→ Work instruction
From the opening line of the records through the line bearing "1568x682 pixels.", set down every line exactly.

Collected data entries
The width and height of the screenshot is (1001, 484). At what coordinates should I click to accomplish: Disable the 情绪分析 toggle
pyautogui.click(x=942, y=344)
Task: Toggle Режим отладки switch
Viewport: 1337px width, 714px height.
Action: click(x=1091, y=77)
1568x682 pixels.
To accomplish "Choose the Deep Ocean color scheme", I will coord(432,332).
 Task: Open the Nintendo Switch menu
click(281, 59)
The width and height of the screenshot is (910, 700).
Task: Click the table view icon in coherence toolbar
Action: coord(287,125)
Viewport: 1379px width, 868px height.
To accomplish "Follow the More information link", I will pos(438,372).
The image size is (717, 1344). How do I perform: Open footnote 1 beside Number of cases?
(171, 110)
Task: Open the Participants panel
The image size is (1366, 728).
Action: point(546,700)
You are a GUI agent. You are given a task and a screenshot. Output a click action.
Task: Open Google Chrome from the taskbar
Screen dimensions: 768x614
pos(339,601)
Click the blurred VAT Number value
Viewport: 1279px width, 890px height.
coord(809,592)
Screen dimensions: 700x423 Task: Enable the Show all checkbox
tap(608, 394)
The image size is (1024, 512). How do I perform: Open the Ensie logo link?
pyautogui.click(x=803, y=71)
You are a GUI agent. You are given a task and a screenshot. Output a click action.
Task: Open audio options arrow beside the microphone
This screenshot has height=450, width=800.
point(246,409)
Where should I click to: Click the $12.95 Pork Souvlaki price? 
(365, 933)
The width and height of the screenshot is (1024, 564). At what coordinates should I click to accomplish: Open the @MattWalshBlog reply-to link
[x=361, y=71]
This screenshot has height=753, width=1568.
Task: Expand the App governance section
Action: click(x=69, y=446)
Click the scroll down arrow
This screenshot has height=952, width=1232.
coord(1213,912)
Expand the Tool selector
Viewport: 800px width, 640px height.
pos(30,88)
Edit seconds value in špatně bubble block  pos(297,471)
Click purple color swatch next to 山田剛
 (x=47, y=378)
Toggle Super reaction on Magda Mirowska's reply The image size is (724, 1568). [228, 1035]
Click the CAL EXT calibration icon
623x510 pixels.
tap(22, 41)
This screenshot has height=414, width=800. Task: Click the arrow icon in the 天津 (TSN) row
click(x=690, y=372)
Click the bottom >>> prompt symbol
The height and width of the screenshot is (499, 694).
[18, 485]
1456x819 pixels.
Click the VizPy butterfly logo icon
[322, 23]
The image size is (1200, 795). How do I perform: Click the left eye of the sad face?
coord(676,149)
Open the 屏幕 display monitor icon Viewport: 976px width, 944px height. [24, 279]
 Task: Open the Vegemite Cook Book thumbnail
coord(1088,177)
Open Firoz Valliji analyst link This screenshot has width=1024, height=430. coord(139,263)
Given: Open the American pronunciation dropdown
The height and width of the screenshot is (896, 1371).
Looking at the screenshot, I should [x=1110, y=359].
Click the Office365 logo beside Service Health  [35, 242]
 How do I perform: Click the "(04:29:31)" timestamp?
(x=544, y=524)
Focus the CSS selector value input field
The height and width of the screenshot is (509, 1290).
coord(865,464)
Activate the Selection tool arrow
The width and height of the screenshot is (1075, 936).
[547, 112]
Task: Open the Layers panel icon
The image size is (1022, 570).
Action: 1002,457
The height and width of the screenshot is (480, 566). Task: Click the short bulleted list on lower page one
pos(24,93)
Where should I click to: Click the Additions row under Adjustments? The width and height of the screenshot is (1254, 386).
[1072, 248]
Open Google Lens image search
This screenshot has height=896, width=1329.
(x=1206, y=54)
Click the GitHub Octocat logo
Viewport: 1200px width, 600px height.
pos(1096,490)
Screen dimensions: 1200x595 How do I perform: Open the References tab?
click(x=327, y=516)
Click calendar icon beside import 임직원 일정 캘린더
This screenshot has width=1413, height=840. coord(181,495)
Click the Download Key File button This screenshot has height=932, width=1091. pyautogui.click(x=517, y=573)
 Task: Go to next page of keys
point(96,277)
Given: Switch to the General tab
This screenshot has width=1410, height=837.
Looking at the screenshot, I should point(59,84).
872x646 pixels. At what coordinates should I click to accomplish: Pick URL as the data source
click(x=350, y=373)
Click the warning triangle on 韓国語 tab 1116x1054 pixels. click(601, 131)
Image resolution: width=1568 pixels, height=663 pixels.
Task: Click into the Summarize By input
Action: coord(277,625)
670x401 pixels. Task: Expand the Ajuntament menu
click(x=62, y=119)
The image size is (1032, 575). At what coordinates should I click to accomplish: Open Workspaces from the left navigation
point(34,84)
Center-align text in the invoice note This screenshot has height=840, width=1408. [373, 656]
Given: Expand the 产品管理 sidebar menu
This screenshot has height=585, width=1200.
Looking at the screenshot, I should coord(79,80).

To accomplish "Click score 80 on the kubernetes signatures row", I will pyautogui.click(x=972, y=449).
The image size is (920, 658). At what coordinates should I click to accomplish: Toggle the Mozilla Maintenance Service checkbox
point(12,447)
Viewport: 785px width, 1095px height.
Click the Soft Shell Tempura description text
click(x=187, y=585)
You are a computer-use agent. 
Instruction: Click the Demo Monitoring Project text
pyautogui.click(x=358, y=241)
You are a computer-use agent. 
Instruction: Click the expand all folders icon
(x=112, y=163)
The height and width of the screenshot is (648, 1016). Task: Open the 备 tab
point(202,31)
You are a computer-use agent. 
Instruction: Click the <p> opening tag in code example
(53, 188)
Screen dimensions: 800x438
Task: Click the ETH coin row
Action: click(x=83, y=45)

→ Task solution
The width and height of the screenshot is (1001, 484). At what coordinates should I click to accomplish: Disable the 情绪分析 toggle
pyautogui.click(x=942, y=344)
Task: Toggle Режим отладки switch
Viewport: 1337px width, 714px height.
Action: click(x=1091, y=77)
1568x682 pixels.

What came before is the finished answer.